Just the other day I read on First Author this post about an Oxford startup, and it started me thinking.
“Founded by two Oxford students GroupSpaces.com arose from frustration at the multitude of different websites which clubs and societies at Oxford University were using to organise themselves online. GroupSpaces CEO David Langer said: ‘As a former president of two University societies I became increasingly annoyed with the mash-up of disconnected tools groups were using to manage themselves online – mailing lists on Yahoo! Groups, spreadsheets in Excel, events on Facebook, ancient websites – people were spending a disproportionate amount of time organising their groups across multiple platforms. There was a clear need to connect everything up and that’s what inspired us to create GroupSpaces.’”Hang on, the answer to difficulties partly with Web 2.0 companies is to make another Web 2.0 company?

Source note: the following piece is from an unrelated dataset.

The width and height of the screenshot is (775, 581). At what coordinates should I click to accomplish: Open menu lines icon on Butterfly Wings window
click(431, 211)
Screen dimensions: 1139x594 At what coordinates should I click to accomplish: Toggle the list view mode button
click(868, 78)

Now, I too get increasingly annoyed with my ventures into the Web 2.0 space. Far from seamless mashups (they used to be a good thing), I find myself managing identities… or more to the point, failing to manage identities to let me use Blogger, Flickr, Slideshare, Connotea, CiteULike, etc. One of them wants my email address, another wants a user ID (maybe better make it a new one in case they expose it), this one is happy with any old password, that one insists on a digit in (OK, that makes some sense), but blow me down, this one wants at least one alpha and two digits. And the blogosphere has been rocking with the data portability grumbles in recent months. So a lot of these sites, supposedly “at the network level” to quote Lorcan, are actually quite closed, proprietary, winner take all, naked capitalist commercial ventures!

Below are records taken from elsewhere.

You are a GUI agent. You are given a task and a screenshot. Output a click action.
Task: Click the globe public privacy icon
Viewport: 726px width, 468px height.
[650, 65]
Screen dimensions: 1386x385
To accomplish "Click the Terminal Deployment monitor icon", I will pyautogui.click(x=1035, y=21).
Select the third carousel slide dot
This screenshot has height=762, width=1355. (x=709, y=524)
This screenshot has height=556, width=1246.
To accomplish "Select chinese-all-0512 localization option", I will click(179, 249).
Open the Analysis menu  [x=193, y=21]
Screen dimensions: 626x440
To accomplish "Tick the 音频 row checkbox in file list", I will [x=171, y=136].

Maybe my problems will all be solved by OpenID or something like it, and I shall emerge into the Web 2.0 sunshine, but somehow I doubt it.
OK, I’m sure these aren’t the aspects of Web 2.0 that people had in mind. But folks, when you talk about repositories being more compatible with the web architecture, more like Web 2.0, more oriented to the semantic web, can you be more specific please? What would you like to see happen? What do you mean, exactly?
Answers by comment, blog post linked to this one, email to me, or even by postcard, please!
Chris, I understand what you are saying and have heard the same thing before re passwords and web 2.0. I think some of the aspects of web 2.0 that repositories should aim at are more like openness, ease-of-use (apart from passwords!), intuitive to understand, RSS, visible to Google, persistence on the web (hoefully), a shared community of use, ease of access, etc. Maybe it goes back to an address that Andy Powell gave in Melbourne Australia earlier this year at VALA 2008 where he said something like if he were asked what a repository would look like he'd say Slide Share. I blogged about it at the time here:
ReplyDeletehttp://frommelbin.blogspot.com/2008/02/it-was-worth-trip-just-to-hear-this.html
One day soon I really must get around to an OpenID!
I think it comes down to this: in technology choices prioritise the size of the potential user base over fitness for purpose.
ReplyDeleteIMO the web 2.0 label in this context probably means making your content usable by everyone in the web, rather than the small subset in the libraries / archives / repositories community who have read the OAIS spec.
And yes, OpenID would be a really good start in solving your password frustrations.
I've been thinking about this subject again and while Andy was on the right path suggesting slideshare, but having been involved in a team implementing a commercial DAMS solution for our cultural institution and its vast digital archive, and designing the preservation requirements to go with it, my views have changed somewhat along the following lines. I now believe that if digital repositories are going to be used widely (i.e. successfully) then they must come to terms with at least an interface that is something like or as easy to use as iTunes or Flickr. On top of that is a layer of automated preservation and curation processes, but perhaps the interface likeness is much of what the references to Web2.0 are about. I would add that the other valuable aspect of the Web2.0 argument is the inherent relationship between access and preservation if the digital objects are to be used. In early 2009 there seems to be a decent amount of discussion emerging from people who might be worth listening to along the "use-it-or-lose-it" line of thinking. This is what I have been saying for a very long time: digital preservation and access go hand-in-hand.